[Start of section]
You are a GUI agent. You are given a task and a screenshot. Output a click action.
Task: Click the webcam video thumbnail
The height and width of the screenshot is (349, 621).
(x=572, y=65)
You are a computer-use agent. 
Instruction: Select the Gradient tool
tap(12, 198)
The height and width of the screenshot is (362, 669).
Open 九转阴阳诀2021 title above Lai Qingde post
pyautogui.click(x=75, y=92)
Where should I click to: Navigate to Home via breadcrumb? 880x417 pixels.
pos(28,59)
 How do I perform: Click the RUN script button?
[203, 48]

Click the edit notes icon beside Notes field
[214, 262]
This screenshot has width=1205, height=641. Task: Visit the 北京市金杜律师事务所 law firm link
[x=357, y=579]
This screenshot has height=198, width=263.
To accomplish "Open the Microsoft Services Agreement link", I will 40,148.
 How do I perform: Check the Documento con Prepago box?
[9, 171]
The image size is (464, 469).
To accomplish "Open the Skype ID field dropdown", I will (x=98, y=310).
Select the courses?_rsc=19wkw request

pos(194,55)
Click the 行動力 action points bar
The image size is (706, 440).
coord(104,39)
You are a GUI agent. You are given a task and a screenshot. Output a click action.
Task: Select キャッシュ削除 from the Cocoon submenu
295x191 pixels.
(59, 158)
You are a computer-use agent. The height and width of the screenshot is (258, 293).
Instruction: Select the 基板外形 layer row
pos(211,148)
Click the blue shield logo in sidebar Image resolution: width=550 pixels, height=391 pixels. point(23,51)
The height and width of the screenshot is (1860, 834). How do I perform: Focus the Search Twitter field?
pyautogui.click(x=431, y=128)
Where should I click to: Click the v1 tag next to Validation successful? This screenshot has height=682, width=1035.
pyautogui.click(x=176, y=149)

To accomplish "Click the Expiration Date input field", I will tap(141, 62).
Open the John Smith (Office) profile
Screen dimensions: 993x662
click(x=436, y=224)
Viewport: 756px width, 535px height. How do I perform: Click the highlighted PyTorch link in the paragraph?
[End of section]
■ **WHAT YOU WILL DO**
Word for word, output the records that appear above.

■ **RESPONSE TO THE TASK**
You are a GUI agent. You are given a task and a screenshot. Output a click action.
Task: Click the webcam video thumbnail
The height and width of the screenshot is (349, 621).
(x=572, y=65)
You are a computer-use agent. 
Instruction: Select the Gradient tool
tap(12, 198)
The height and width of the screenshot is (362, 669).
Open 九转阴阳诀2021 title above Lai Qingde post
pyautogui.click(x=75, y=92)
Where should I click to: Navigate to Home via breadcrumb? 880x417 pixels.
pos(28,59)
 How do I perform: Click the RUN script button?
[203, 48]

Click the edit notes icon beside Notes field
[214, 262]
This screenshot has width=1205, height=641. Task: Visit the 北京市金杜律师事务所 law firm link
[x=357, y=579]
This screenshot has height=198, width=263.
To accomplish "Open the Microsoft Services Agreement link", I will 40,148.
 How do I perform: Check the Documento con Prepago box?
[9, 171]
The image size is (464, 469).
To accomplish "Open the Skype ID field dropdown", I will (x=98, y=310).
Select the courses?_rsc=19wkw request

pos(194,55)
Click the 行動力 action points bar
The image size is (706, 440).
coord(104,39)
You are a GUI agent. You are given a task and a screenshot. Output a click action.
Task: Select キャッシュ削除 from the Cocoon submenu
295x191 pixels.
(59, 158)
You are a computer-use agent. The height and width of the screenshot is (258, 293).
Instruction: Select the 基板外形 layer row
pos(211,148)
Click the blue shield logo in sidebar Image resolution: width=550 pixels, height=391 pixels. point(23,51)
The height and width of the screenshot is (1860, 834). How do I perform: Focus the Search Twitter field?
pyautogui.click(x=431, y=128)
Where should I click to: Click the v1 tag next to Validation successful? This screenshot has height=682, width=1035.
pyautogui.click(x=176, y=149)

To accomplish "Click the Expiration Date input field", I will tap(141, 62).
Open the John Smith (Office) profile
Screen dimensions: 993x662
click(x=436, y=224)
Viewport: 756px width, 535px height. How do I perform: Click the highlighted PyTorch link in the paragraph?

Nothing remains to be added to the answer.